====== Material to process ======

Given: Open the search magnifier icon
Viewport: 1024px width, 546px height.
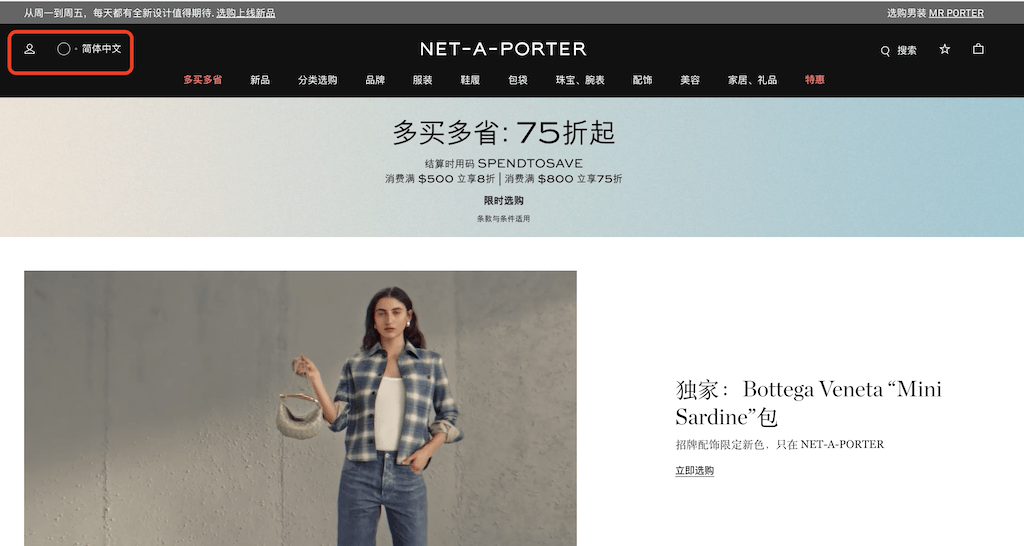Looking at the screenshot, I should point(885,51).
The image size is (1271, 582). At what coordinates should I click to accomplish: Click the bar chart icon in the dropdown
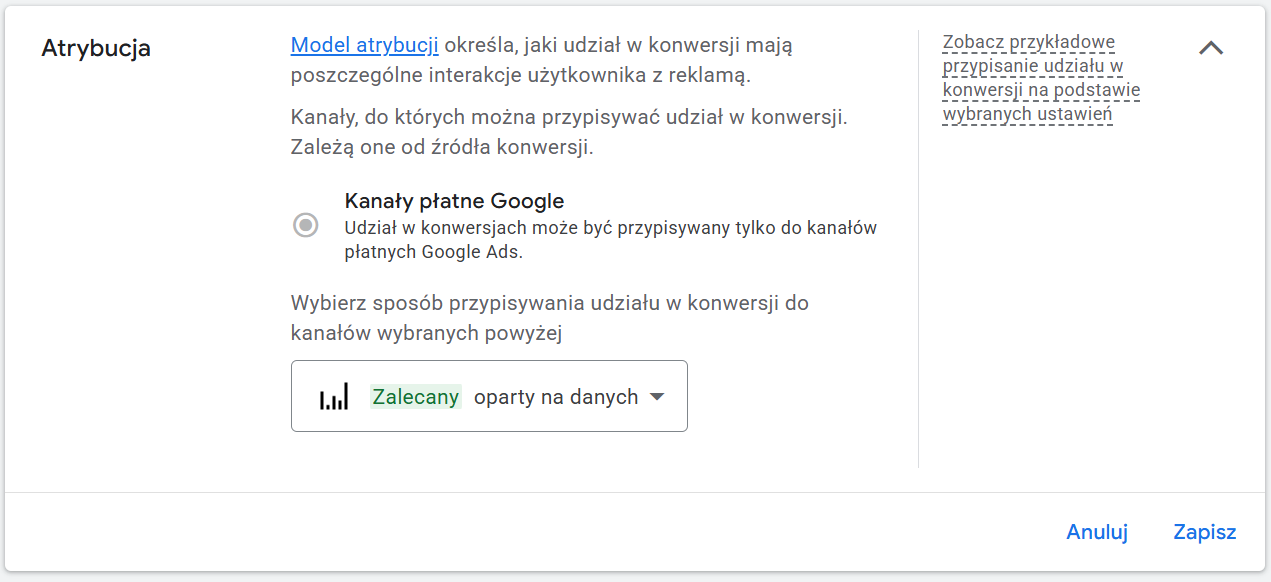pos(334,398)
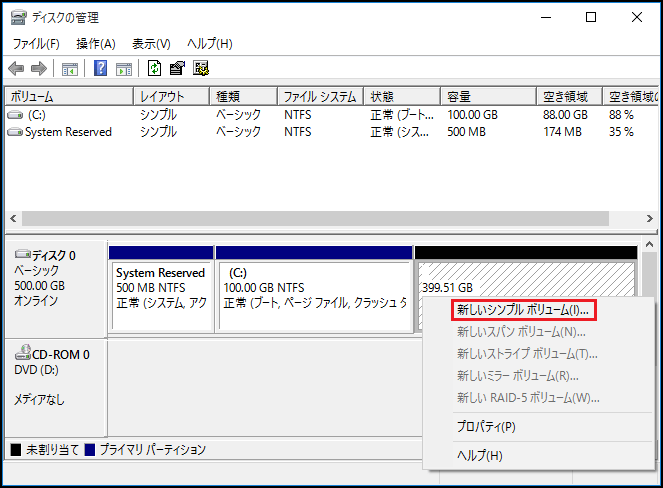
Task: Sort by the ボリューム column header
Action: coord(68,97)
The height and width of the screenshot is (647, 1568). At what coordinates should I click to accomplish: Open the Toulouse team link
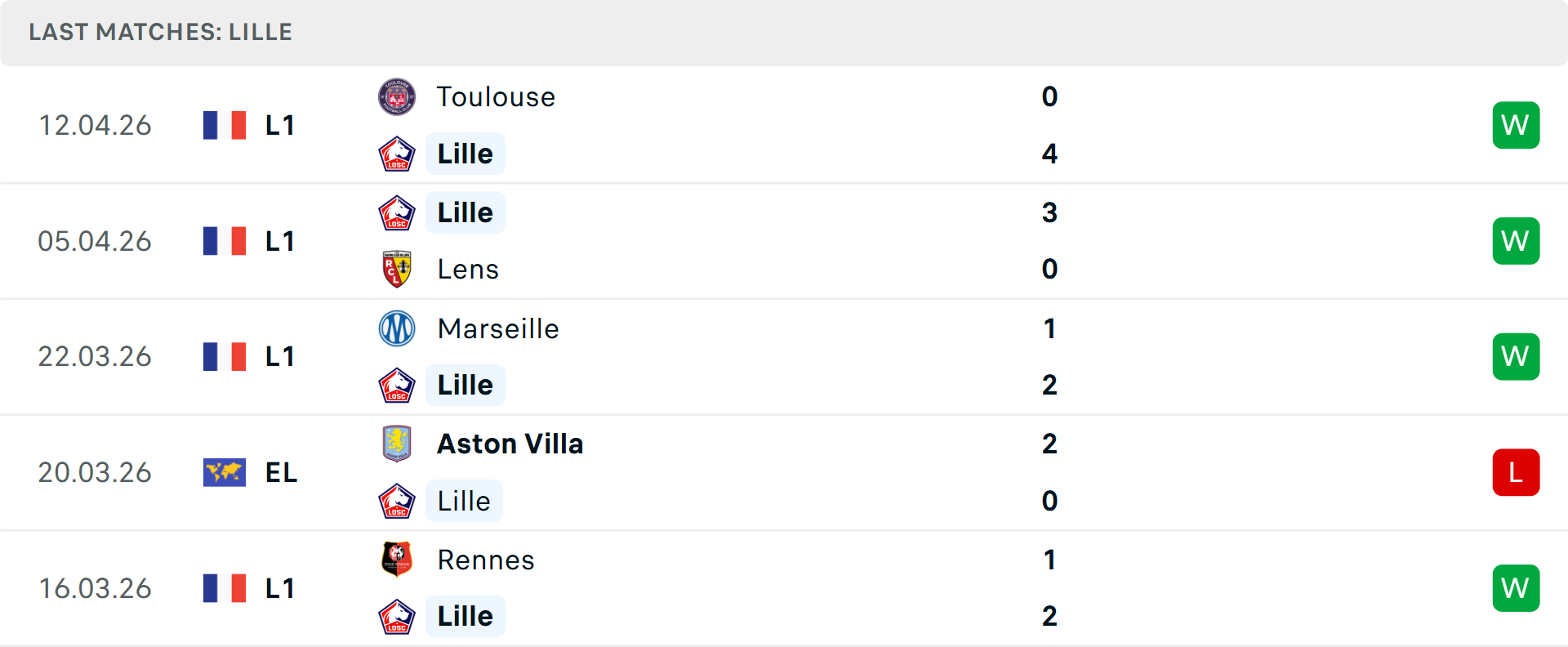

======
====== Material to process ======

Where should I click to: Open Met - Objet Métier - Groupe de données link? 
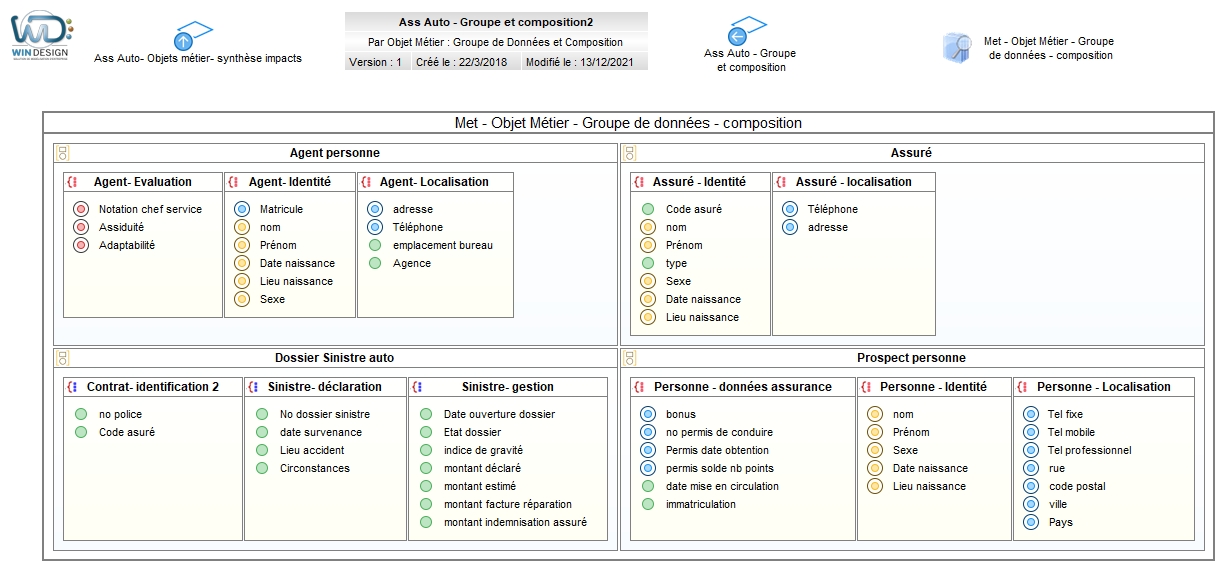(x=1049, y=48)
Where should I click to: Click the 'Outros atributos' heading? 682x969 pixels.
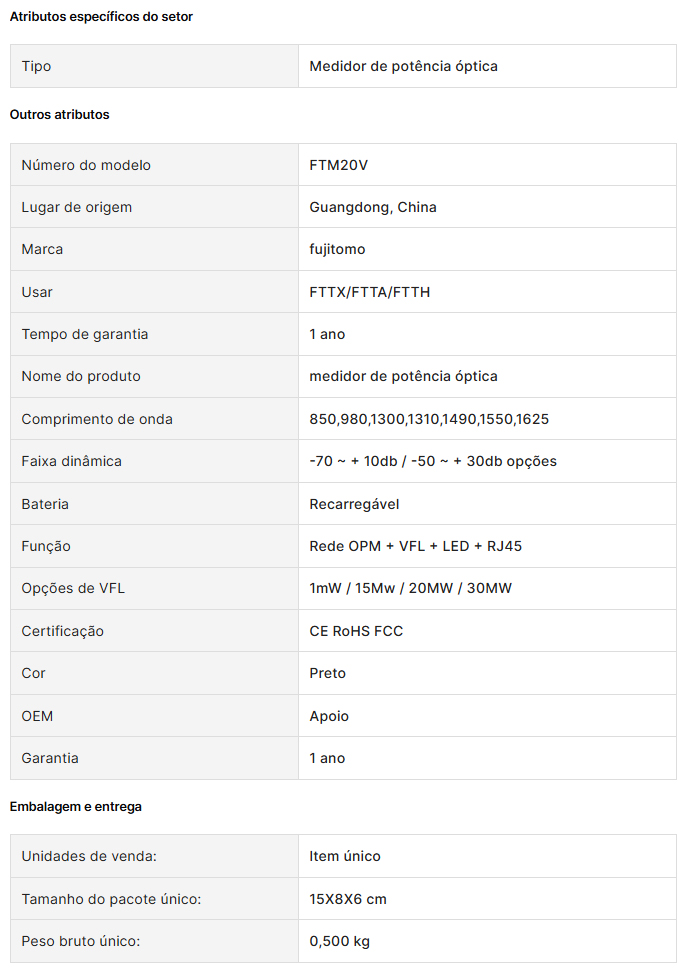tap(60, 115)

======

▶ [Try it]
From the material above, output only the span of lines that starts at the one containing "Given: Open the search magnifier icon" and finishes at the one containing "The height and", word for word and free of pictures.

▶ [Solution for this exercise]
Given: Open the search magnifier icon
Viewport: 1024px width, 546px height.
Looking at the screenshot, I should point(885,51).
The image size is (1271, 582). At what coordinates should I click to accomplish: Click the bar chart icon in the dropdown
pos(334,398)
Task: Sort by the ボリューム column header
Action: coord(68,97)
The height and width of the screenshot is (647, 1568). At what coordinates should I click to accomplish: Open the Toulouse team link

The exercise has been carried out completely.